Last month, federal prosecutors achieved a resounding victory in a tipping case before the U.S. Supreme Court in Salman v. United States, 580 U. S. ____ (2016). In its much anticipated decision, the Court held that a jury could infer that the tipper personally benefited from making a gift of confidential information to a trading relative, even where the tipper did not receive something of a “pecuniary or similarly valuable nature” in return.
Background
Bassam Y. Salman was indicted for trading on inside information he received from a friend and extended relative, Michael Kara, who, in turn, had received the information from his brother, Maher Kara, a former investment banker at Citigroup (who was also Salman’s brother-in-law). Maher testified at trial that he shared inside information with Michael to benefit him and expected him to trade on it, while Michael testified to sharing that information with Salman, who knew that it had originated with Maher.
Salman argued that he could not be held liable as a tippee because the tipper (Maher) did not personally receive money or property in exchange for the tips and thus did not personally benefit from them.
The Government, meanwhile, argued that a gift of confidential information to anyone, not just a “trading relative or friend,” is enough to prove securities fraud because a tipper personally benefits through any disclosure of confidential trading information for a personal (non-corporate) purpose.
The Decision
In rejecting Salman’s argument, the Court relied on a 1983 decision by the Burger Court, Dirks v. SEC, 463 U. S. 646 (1983), where the Court explained that tippee liability hinges on whether the tipper’s disclosure breaches fiduciary duty, which occurs when the tipper discloses the information for a personal benefit. The Court held that a personal benefit may be inferred where the tipper receives something of value in exchange for the tip or “makes a gift of confidential information to a trading relative or friend.”
The Court explained that “making a gift of inside information to a relative . . . is little different from trading on the information, obtaining the profits and doling them out to the trading relative. The tipper benefits either way.”
In rendering its decision, the Court declined to follow a decision by the Second Circuit in United States v. Newman, 773 F. 3d 438 (2d Cir. 2014), cert. denied, 577 U. S. ___ (2015), which was issued while Salman’s appeal was pending. There, the court had concluded that to infer a personal benefit to the tipper from a gift of confidential information to trading relative or friend “required proof of a meaningfully close personal relationship that generates an exchange that is objective, consequential and represents at least a potential gain of a pecuniary or similarly valuable nature.” 773 F. 3d, at 452.
Going Forward
What remains unclear is how the personal benefit requirement might apply to circumstances not involving friends or relatives, but what appears to be clear is that the common struggle to establish that an insider was expecting a benefit in exchange for the tip to a friend or relative is now a thing of the past.

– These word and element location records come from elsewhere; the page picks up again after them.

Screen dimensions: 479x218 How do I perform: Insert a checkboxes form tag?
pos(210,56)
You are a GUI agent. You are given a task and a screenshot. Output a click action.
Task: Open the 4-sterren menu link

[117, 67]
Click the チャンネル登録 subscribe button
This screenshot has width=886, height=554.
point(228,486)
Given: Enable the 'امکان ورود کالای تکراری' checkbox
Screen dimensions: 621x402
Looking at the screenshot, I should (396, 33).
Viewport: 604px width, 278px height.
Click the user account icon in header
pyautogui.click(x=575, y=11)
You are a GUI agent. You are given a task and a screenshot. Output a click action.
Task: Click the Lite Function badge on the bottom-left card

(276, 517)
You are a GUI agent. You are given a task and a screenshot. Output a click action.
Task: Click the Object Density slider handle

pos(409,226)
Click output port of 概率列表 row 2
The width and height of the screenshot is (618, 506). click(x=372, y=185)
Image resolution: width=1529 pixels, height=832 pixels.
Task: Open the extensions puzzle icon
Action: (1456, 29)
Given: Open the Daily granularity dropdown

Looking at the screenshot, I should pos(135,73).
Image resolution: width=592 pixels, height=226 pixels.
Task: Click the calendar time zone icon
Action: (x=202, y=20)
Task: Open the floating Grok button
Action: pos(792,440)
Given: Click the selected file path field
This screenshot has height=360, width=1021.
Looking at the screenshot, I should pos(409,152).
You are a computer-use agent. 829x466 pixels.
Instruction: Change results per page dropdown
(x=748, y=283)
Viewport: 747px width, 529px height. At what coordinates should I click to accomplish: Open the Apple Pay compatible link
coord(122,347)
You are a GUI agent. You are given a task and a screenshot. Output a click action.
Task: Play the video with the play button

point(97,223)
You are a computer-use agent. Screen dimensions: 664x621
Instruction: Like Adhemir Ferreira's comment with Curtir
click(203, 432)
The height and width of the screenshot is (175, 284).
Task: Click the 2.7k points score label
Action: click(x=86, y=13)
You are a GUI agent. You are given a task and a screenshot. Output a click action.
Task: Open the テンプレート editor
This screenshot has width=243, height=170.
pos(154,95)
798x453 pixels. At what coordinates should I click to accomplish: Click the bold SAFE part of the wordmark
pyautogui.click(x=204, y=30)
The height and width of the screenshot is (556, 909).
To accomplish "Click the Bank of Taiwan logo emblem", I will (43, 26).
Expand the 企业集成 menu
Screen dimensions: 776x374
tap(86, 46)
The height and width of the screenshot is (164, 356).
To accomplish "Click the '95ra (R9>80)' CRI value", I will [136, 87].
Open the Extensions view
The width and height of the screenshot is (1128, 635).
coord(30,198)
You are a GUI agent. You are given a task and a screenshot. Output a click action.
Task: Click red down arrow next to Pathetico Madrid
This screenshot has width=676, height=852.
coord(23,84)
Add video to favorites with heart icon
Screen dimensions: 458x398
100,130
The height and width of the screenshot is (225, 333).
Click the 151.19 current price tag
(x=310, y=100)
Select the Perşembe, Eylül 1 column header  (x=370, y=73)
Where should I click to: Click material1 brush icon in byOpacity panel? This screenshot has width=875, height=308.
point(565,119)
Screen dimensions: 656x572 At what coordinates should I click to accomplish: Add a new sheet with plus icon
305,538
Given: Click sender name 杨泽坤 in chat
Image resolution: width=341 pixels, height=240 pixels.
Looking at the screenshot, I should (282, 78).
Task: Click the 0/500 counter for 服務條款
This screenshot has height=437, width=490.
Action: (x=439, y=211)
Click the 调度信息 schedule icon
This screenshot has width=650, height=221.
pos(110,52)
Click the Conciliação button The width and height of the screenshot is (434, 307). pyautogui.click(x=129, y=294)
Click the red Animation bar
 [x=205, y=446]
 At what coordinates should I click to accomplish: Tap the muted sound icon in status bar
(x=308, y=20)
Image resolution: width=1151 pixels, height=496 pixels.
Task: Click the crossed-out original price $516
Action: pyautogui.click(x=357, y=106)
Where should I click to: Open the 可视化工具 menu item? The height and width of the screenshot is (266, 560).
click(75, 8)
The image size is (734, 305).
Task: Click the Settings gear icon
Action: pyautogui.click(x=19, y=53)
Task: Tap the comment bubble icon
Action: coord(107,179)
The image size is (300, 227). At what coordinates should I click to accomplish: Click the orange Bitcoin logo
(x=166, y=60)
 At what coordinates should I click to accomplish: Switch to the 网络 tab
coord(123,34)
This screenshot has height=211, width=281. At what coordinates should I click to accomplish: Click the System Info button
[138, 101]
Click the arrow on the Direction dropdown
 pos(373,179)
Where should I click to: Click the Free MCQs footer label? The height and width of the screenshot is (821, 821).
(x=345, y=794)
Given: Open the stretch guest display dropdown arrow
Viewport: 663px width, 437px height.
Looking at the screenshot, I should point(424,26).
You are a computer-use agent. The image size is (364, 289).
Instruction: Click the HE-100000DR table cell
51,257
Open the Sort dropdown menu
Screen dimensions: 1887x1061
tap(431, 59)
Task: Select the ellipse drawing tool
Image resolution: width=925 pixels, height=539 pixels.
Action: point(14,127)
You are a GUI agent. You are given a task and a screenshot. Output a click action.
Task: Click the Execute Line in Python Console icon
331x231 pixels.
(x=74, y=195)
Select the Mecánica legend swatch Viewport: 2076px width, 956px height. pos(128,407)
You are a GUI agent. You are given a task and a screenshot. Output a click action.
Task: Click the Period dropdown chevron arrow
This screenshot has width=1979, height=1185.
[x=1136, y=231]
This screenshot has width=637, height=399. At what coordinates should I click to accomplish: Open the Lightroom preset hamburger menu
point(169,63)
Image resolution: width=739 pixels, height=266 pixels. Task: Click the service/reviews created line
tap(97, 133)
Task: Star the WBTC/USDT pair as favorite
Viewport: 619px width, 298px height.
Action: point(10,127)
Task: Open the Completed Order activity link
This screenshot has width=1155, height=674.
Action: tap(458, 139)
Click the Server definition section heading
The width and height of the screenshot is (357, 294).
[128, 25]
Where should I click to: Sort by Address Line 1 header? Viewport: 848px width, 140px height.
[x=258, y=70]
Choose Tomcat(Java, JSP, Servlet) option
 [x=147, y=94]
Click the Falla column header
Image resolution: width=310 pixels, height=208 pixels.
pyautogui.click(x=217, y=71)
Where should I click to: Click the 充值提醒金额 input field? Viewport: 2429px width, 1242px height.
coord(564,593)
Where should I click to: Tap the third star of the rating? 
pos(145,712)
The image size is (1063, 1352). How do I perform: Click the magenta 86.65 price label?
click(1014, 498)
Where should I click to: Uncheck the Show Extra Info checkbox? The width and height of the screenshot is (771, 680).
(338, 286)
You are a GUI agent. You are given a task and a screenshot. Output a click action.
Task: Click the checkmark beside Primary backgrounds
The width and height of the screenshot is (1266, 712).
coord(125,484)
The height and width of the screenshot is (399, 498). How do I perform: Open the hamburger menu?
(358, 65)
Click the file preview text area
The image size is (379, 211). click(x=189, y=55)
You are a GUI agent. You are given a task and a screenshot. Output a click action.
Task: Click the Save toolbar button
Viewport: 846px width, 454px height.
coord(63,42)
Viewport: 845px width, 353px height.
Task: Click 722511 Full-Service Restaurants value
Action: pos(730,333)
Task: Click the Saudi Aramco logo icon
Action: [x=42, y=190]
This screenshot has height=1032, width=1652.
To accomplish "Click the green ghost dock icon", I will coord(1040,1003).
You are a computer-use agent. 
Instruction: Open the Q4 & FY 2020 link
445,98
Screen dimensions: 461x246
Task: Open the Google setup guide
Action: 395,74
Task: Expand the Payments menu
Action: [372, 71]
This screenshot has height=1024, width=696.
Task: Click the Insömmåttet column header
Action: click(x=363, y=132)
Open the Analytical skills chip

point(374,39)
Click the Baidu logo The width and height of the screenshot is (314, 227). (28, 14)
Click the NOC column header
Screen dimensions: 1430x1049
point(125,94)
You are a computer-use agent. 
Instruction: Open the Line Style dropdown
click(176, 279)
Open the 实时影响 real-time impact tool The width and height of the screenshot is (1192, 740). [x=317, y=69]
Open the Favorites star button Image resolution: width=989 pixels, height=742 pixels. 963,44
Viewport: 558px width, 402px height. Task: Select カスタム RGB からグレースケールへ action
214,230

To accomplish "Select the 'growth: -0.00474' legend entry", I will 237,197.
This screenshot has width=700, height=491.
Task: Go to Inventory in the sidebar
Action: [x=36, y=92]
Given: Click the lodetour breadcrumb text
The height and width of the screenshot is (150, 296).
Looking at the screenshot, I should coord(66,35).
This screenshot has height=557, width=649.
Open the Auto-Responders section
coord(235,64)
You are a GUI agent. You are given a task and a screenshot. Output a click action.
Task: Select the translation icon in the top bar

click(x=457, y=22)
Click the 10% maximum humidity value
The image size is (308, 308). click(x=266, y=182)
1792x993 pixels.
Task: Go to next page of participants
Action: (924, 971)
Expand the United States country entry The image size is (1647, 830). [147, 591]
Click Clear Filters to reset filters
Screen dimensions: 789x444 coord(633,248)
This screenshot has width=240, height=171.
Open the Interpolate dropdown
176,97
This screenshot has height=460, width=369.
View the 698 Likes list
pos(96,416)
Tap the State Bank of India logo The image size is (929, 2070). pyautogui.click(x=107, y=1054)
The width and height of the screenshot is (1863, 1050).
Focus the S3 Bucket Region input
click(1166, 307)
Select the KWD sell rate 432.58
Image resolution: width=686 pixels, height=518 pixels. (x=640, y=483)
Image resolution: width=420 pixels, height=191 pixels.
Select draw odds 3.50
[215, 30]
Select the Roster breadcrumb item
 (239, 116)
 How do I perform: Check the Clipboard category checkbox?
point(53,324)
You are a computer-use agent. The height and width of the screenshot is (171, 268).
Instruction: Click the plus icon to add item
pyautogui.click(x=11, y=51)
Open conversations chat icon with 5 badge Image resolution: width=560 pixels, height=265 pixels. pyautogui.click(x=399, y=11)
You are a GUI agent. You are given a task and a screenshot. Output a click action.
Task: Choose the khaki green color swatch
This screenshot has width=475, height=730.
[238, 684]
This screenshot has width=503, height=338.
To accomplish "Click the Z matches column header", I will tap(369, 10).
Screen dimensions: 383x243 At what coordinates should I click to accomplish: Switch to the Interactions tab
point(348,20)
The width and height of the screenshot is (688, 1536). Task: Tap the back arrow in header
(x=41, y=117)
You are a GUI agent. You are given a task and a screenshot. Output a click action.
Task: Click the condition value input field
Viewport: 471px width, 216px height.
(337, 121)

The analysis applicable in the United States is in contrast to the tipping prohibitions found in Canadian provincial securities statutes, which do not require that the tipper received a personal benefit from the provision of material non-public information to a tippee. To establish tipping in Canada, it need only be proved that a person in a special relationship to an issuer conveyed material non-public information to a tippee or recommended or encouraged another to trade.